The complications encountered then by Starr persist to some degree to the present, including transvalvular gradients, thromboembolism, hemolysis, infection, mechanical failure, and periprosthetic leaks. Bioprostheses have had significant late rates of structural deterioration in the mitral position. Burdon et al8 reported on the experience at Stanford with 793 patients who had received porcine bioprostheses. Only 45% of valves were free of structural deterioration at 15 years. Thus, interest in preservation of the native mitral valve has persisted.
The earliest techniques used for direct repair of mitral regurgitation involved attempts to correct dilation of the posterior mitral annulus by suture plication.49, 50, 51 These techniques used alone produced variable results. The single most important advance in valve repair was the description by Carpentier of a systematic approach to the classification of abnormalities of the mitral valve leaflets, annulus, and subvalvular apparatus of chordae and papillary muscles.9, 10, 21 He described three types of abnormalities: type I, normal leaflet motion; type II, prolapsed leaflet; and type III, restricted leaflet motion (Figure 1). The mitral regurgitation in type I was ascribed to either annular dilation or leaflet perforation; in type II to overriding or prolapse of one leaflet more than the other, leading to an asymmetric jet caused by ruptured chordae, elongated chordae, or a ruptured papillary muscle; in type III to commissural fusion and leaflet thickening or associated fused chordae.
A series of techniques were described for the correction of these individual anomalies that could be applied systematically with consistent results.9, 10, 21 The techniques described by Carpentier involved rigid ring annuloplasty based on the size of the anterior leaflet for repair of annular dilation, leaflet resection or patching for leaflet abnormalities, and native chordal shortening or transposition of native chordae for chordal and papillary muscle abnormalities.
Although these techniques have been applied successfully in many thousands of patients, some problems have persisted. Inability to repair the valve successfully leading to intraoperative conversion to prosthetic replacement has been reported in some series in as many as 10% to 15% of patients. When the chordae of the anterior leaflet are extensively involved and especially if the posterior leaflet is simultaneously affected, valve repair is difficult with Carpentier techniques.

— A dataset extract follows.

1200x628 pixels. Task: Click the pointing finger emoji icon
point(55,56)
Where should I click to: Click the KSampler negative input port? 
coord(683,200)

Use of the original Carpentier rigid rings has been associated with systolic anterior motion (SAM) of the anterior leaflet in 15% of cases perioperatively but has been clinically significant long-term in few patients.32, 33, 38, 40, 45, 58 SAM is thought to have occurred because of excessive anterior displacement of the commissural line. Thus, in some cases, use of the size of the anterior leaflet to guide selection of the annuloplasty ring can lead to overconstriction of the posterior annulus, especially when the posterior leaflet is large. Furthermore, the rigid ring produces a symmetric posterior annuloplasty regardless of the degree of asymmetry of the posterior leaflet defect. Carpentier has developed additional surgical techniques directed at reducing the vertical dimensions of the posterior leaflet to correct the problem of SAM.21 Reports have suggested that some late failures of the Carpentier techniques have been due to further deterioration of native chordae used in the initial repair.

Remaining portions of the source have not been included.